Philippe Geluck. La journée de la grossièreté. |
Et la directive européenne ?
La décision apparaîtrait comme la simple mise en oeuvre d'une jurisprudence traditionnelle, s'il n'y avait la directive européenne du 8 juin 2000, évidemment applicable en Estonie et transposée en France par la loi du 21 juin 2004 relative à la confiance dans l'économie numérique. Cette directive énonce que l'hébergeur, le responsable du portail, n'est pas tenu de contrôler le contenu des informations préalablement à leur mise en ligne sur le portail. L'arrêt de la Cour européenne se trouve ainsi au coeur d'une contradiction. D'un côté, une directive qui écarte la responsabilité de l'hébergeur, de l'autre, des juges estoniens qui engagent cette responsabilité, pour sanctionner l'incapacité d'un hébergeur qui n'a pas su mettre en place des techniques de nature à garantir les droits des tiers.

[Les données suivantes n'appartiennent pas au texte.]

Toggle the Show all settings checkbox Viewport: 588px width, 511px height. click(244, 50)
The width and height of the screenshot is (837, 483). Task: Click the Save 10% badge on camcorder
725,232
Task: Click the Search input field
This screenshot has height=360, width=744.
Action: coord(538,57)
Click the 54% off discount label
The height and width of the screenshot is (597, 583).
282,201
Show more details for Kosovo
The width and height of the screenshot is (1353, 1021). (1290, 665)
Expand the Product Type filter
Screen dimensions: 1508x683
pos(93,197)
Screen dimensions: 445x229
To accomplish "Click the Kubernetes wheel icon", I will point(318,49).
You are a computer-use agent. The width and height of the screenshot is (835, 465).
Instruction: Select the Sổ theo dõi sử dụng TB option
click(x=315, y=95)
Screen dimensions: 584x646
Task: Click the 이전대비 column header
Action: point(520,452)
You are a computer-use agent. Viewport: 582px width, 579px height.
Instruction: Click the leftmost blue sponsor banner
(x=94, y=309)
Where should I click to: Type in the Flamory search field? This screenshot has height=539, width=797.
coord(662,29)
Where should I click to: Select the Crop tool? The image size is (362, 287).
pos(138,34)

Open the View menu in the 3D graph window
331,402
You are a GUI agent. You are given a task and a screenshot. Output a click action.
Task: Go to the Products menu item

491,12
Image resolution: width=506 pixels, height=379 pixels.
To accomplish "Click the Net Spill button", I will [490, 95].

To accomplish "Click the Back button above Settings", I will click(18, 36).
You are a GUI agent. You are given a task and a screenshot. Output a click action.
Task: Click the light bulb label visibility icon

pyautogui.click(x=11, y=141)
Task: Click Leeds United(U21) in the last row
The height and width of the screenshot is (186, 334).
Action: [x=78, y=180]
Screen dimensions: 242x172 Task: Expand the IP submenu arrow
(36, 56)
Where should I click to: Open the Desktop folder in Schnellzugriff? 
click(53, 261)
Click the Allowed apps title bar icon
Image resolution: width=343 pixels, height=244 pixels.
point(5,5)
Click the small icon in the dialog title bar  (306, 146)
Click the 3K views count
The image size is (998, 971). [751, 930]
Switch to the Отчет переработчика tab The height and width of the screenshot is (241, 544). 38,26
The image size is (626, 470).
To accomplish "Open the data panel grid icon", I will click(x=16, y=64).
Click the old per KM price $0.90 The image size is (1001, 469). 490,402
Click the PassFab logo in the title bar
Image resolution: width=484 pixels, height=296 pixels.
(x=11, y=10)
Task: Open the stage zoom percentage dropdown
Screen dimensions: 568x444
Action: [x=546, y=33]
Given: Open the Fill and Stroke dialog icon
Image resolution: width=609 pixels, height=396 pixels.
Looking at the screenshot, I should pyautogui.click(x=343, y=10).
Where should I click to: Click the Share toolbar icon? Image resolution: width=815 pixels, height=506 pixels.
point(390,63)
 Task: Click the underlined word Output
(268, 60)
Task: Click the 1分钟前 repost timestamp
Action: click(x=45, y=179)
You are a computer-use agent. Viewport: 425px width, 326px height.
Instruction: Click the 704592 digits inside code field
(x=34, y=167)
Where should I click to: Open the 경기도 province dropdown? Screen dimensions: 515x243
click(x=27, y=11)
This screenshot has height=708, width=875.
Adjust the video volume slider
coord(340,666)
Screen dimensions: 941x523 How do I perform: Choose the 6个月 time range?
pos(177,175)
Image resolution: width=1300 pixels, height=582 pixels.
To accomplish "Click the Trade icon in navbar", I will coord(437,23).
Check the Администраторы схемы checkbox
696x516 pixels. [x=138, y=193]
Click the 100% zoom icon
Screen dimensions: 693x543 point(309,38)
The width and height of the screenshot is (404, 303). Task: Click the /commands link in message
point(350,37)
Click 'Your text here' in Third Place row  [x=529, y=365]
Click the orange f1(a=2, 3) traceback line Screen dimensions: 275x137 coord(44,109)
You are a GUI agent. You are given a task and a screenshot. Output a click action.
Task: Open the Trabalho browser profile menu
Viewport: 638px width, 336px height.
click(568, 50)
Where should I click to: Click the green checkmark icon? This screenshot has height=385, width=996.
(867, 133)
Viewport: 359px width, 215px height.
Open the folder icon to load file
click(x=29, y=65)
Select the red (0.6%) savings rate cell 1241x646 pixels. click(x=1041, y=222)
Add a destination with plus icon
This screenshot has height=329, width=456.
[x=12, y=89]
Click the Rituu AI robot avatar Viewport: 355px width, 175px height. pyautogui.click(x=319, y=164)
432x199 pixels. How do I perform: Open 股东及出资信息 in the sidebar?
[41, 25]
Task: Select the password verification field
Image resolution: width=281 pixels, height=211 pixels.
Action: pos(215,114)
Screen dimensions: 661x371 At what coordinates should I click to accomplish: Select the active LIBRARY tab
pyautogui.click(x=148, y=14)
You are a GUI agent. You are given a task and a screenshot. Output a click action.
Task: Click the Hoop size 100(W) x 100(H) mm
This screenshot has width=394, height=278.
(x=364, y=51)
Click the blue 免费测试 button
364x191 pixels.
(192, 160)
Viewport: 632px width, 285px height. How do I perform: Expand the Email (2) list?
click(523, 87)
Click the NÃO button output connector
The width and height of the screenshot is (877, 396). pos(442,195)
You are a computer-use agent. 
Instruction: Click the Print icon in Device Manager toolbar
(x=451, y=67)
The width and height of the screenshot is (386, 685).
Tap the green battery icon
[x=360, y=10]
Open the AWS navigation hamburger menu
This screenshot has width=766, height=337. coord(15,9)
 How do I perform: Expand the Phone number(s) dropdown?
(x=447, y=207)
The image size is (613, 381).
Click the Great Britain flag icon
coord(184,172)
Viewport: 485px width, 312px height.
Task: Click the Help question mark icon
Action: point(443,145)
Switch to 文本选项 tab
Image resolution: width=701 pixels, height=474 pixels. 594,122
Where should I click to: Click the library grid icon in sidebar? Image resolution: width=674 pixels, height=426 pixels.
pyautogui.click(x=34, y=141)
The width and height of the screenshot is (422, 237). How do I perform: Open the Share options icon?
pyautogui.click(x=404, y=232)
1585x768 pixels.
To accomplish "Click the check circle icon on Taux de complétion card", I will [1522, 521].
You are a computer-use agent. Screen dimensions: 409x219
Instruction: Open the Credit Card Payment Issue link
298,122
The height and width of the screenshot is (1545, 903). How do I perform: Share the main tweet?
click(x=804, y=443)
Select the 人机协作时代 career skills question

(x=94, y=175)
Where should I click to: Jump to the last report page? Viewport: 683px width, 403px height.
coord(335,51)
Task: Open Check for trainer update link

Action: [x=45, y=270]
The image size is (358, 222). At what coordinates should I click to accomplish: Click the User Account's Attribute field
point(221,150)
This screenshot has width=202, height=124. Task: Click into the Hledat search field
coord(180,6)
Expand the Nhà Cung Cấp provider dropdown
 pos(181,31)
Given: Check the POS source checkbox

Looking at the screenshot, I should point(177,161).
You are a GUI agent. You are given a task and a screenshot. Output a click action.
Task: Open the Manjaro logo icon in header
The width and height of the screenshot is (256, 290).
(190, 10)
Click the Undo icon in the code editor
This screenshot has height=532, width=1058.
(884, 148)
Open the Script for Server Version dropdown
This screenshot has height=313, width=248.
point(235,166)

La Cour s'engage résolument du côté des juges estoniens, et écarte la mise en oeuvre de la directive européenne. S'appuyant sur sa décision Cantoni c. France du 15 novembre 1996, la Cour considère que les Etats disposent d'une large marge d'appréciation pour assurer la mise en oeuvre du droit de l'Union européenne. En raison même de cette marge d'appréciation, l'Etat doit trouver les instruments juridiques d'une conciliation entre les dispositions de la directive et les principes de la Convention européenne des droits de l'homme. L'incapacité de parvenir à un tel équilibre engage donc la responsabilité de l'Etat.
Par cette décision, la Cour européenne protège ainsi la place du droit de la Convention européenne, qui ne saurait se dissoudre dans le droit de l'Union européenne. Sur un plan plus terre-à-terre, cela signifie en l'espèce que les hébergeurs européens ne doivent pas s'appuyer aveuglement sur la directive européenne. La prestation d'un service internet n'est pas une activité automatique, voire passive, principe pourtant affirmé haut et clair par les hébergeurs qui n'ont pas envie de filtrer les contenus ou de recruter des modérateurs. Ils se comparent volontiers à une sorte de tuyau diffusant de l'information, sans jamais connaître l'information qu'il diffuse. Un tuyau peut-il être responsable des dommages causés aux tiers ? Non, affirment-il. Oui répond la Cour européenne.